Final project for the Building AI course
The project aims to produce a mobile application that can use an image sample to identify whether it is a benign tumor or perhaps something that should be a concern, such as an incipient melanoma tumor. The application uses convolutional neural networks and deep learning to classify samples.
The findings show that people are not very enthusiastic about going to the doctor even in cases where there might be some good reasons.
On the other hand, melanoma is a rapidly growing type of cancer, especially in young people. The first diagnosis is made by a doctor by examining the skin visually. It would make it easier to apply for treatment in time if pre-screening could be done easily with a mobile app.
The key motivation is, on the one hand, to reduce the urgency of doctors and, on the other hand, to strive to improve public health and improve access to treatment in a timely manner.

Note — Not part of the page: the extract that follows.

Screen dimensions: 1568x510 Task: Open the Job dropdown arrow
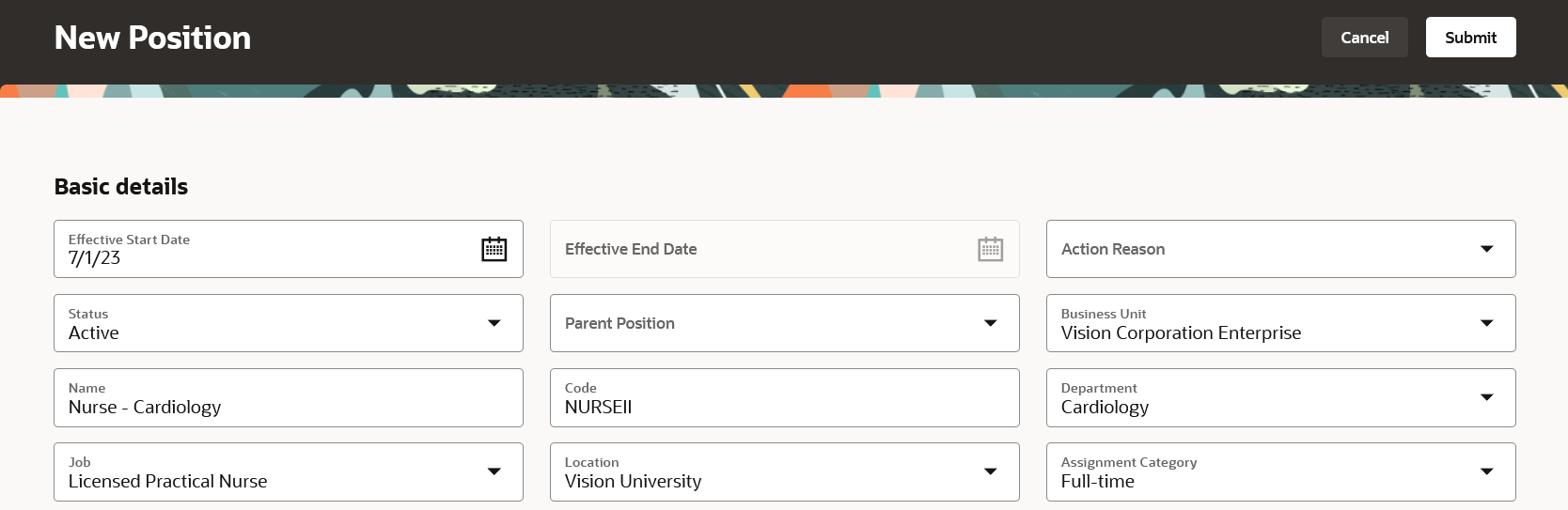494,471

The topic is very important as skin cancers are a fast growing type of cancer and on the other hand, image recognition is advanced and the technology is mature for this application.

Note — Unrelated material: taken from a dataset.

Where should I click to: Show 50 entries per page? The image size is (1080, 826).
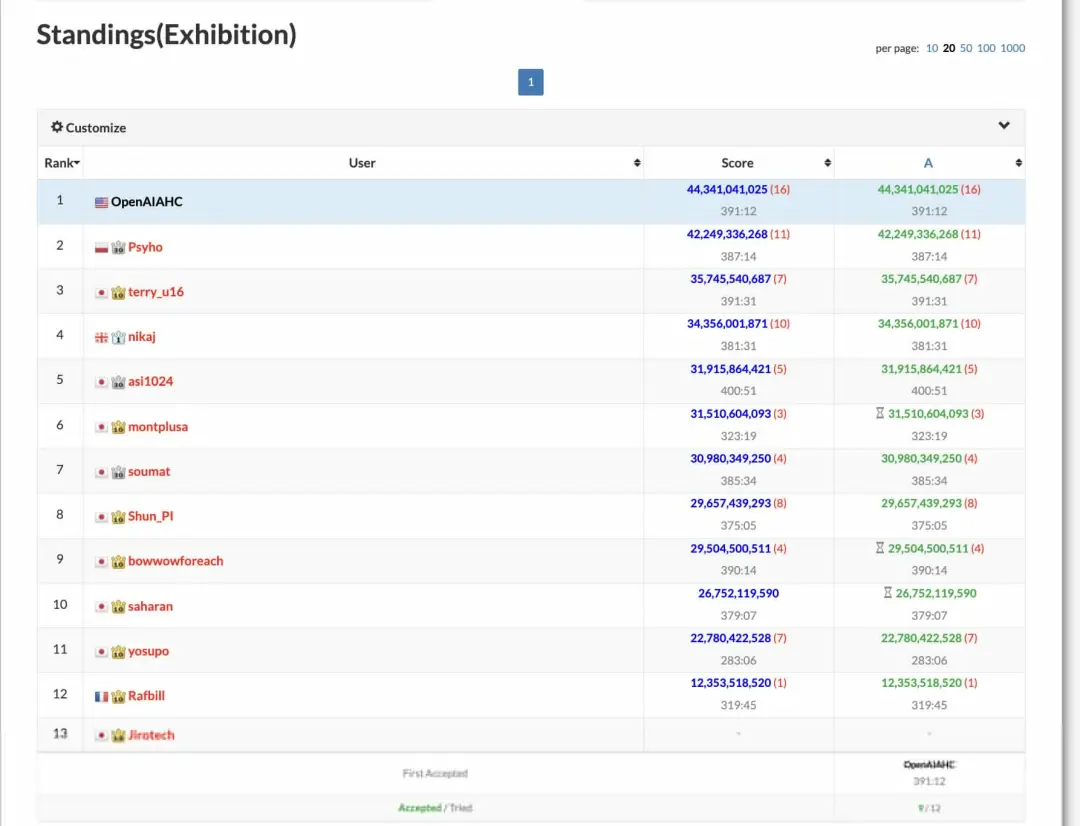(965, 48)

Using the application is simple. The user can use the program by taking a photo of the mole they suspect. After that the AI gives a preliminary assessment of the harmfulness of the mole using an image classifier. The intention is that the use of the program does not require any other technology than a smartphone in order to maximize the potential user base. Workflow is described in the image below.
AI is trained by image data found from public databases, like
- The Danish Melanoma Database (1)
- National Melanoma Database (2)
- Melanoma Research Database (MRD2) (3)
At best, the program provides only a rough estimate of potential health problems. It is always the responsibility of the user to seek medical advice if there is a reason to do so. Users need to understand that artificial intelligence is not capable of making a diagnosis similar to that made by medical experts, and that medical research is worth going for.

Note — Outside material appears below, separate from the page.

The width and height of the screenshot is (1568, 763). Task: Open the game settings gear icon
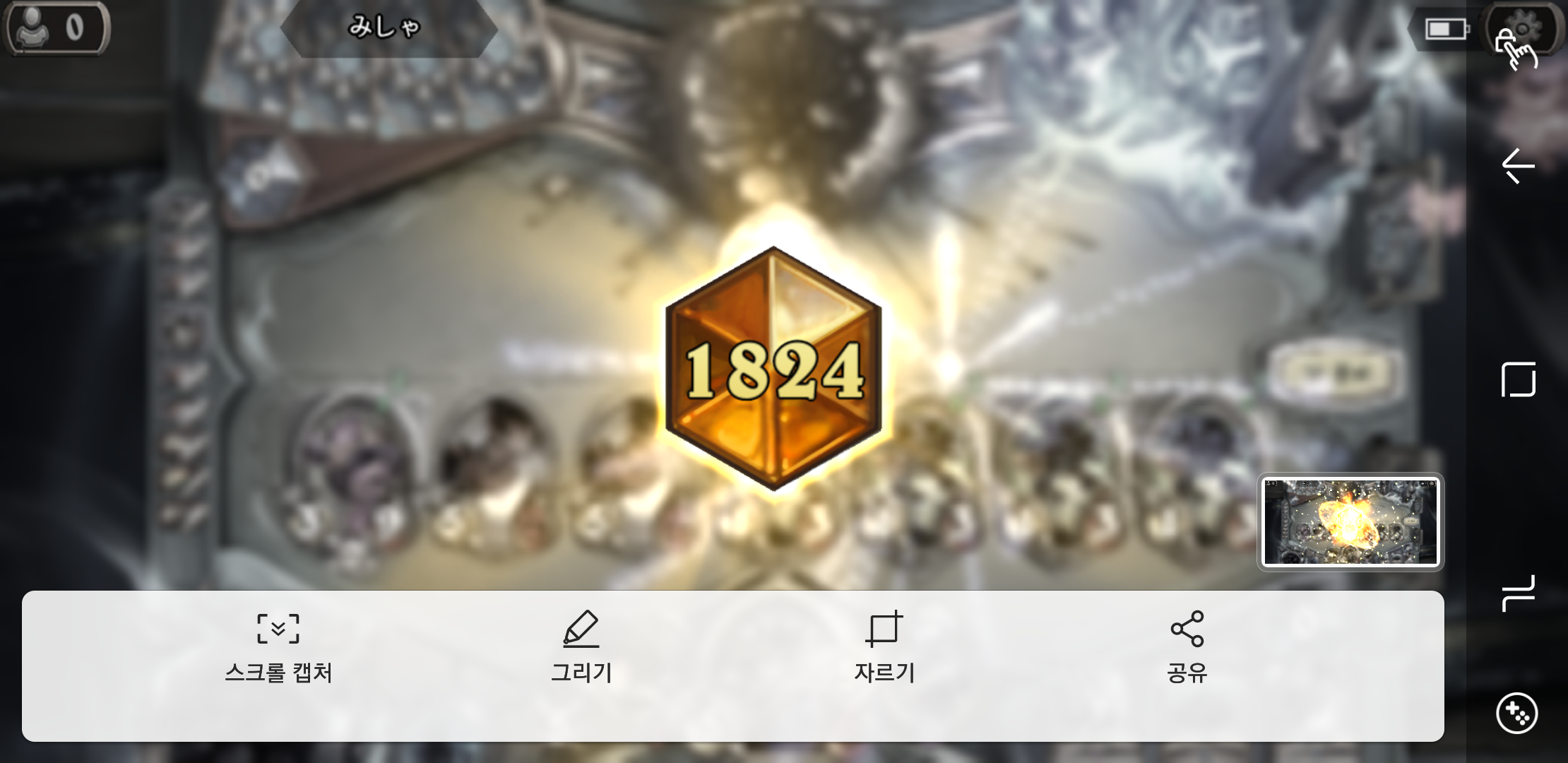pos(1521,30)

The application sends information related to human health to artificial intelligence. There are clearly privacy risks involved that need to be properly addressed.
False negative results are particularly problematic. Although the purpose of the application is to provide people with more information about skin cancers, in some cases the end result may be that the person is overconfident with the results of the application and therefore does not seek medical examination, even if it is appropriate to do so. At worst, a program can turn against its purpose and cause unnecessary human deaths.
Thus, the idea of an application may not even be feasible in the end. We are facing a very big ethical issue. Can false negatives be allowed, that is, that people die because they are overconfident in artificial intelligence and not seek treatment at all, if in exchange many people get more years of life because they know how to apply for treatment in time thanks to the application?
In the next steps, the project could also be extended to the automatic classification of other types of health-related information. For example, there is a microphone on a cell phone that could be used as a “poor man’s stethoscope” to pre-screen for heart and lung problems.
Sources of inspiration: Bob Marley, who died of skin cancer at the age of 36.